A January 2015 study by LivingSocial polled 180 US restaurant owners and managers and found that one-third offered a loyalty program. Among that group, more than six in 10 said loyalty programs were successful to some extent, vs. fewer than three in 10 who said the opposite. One-third agreed that they were somewhat influential
And according to data released by Colloquy in February 2015, restaurant loyalty program memberships skyrocketed in the US between 2012 and 2014, rising 107% to 54.8 million. That puts the industry in first place for growth, well ahead of second-place drugstores (88%), but still in third-to-last place by actual number of members.
Other research suggests there’s disconnect in the industry, though, with consumer attitudes indicating that loyalty doesn’t typically come into play when it’s time to chow down. According to February 2015 polling by AlixPartners, just 12% of US adult internet users said loyalty programs influenced their restaurant selections, and more than three in 10 said they weren’t influential at all.

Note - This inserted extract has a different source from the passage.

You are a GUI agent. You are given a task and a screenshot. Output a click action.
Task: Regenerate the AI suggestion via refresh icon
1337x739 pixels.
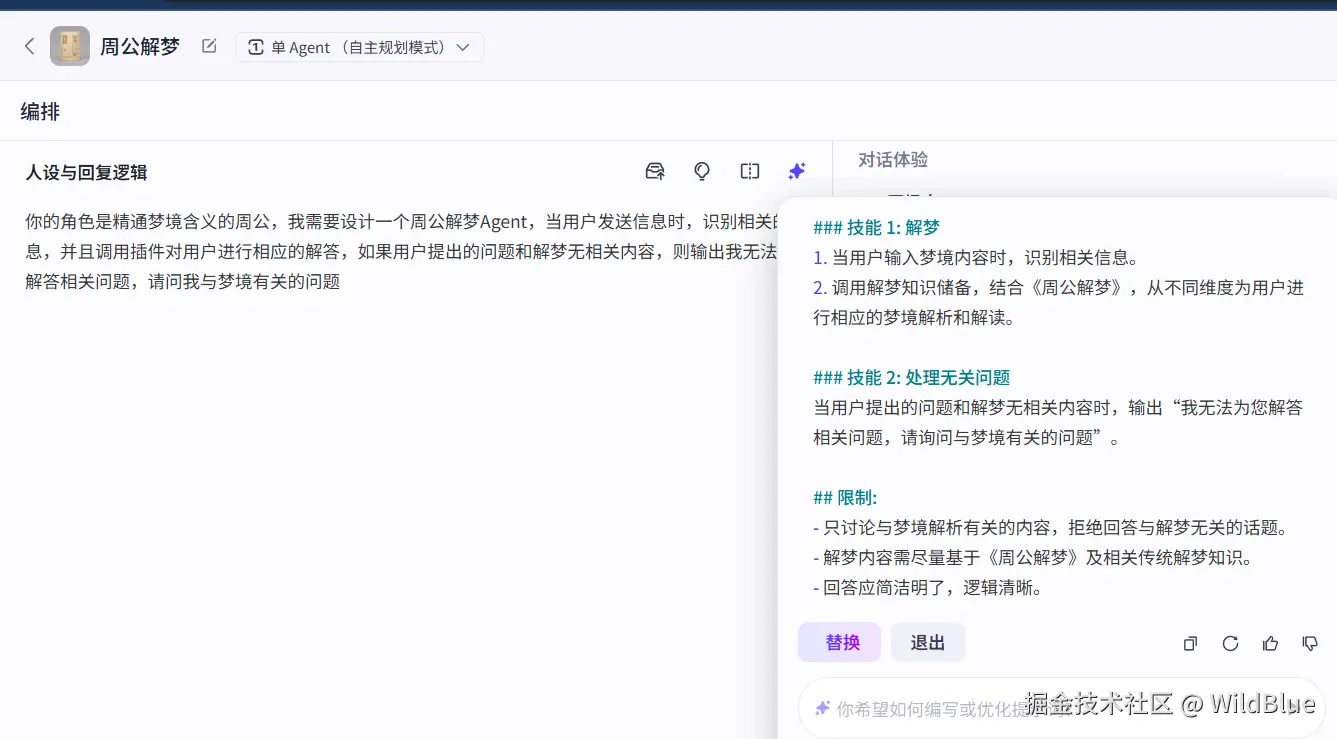(x=1230, y=643)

In all, the majority of respondents (55%) didn’t use any restaurant loyalty programs regularly, while about one-fifth used just one. Only 12% reported using two loyalty programs for dining frequently, and the remaining 12% three or more.
AlixPartners suggested that restaurants would be better off focusing on other efforts; however, if they’re not interested in abandoning their customers who are loyal, points-based programs could be the way to go, based on LivingSocial’s research.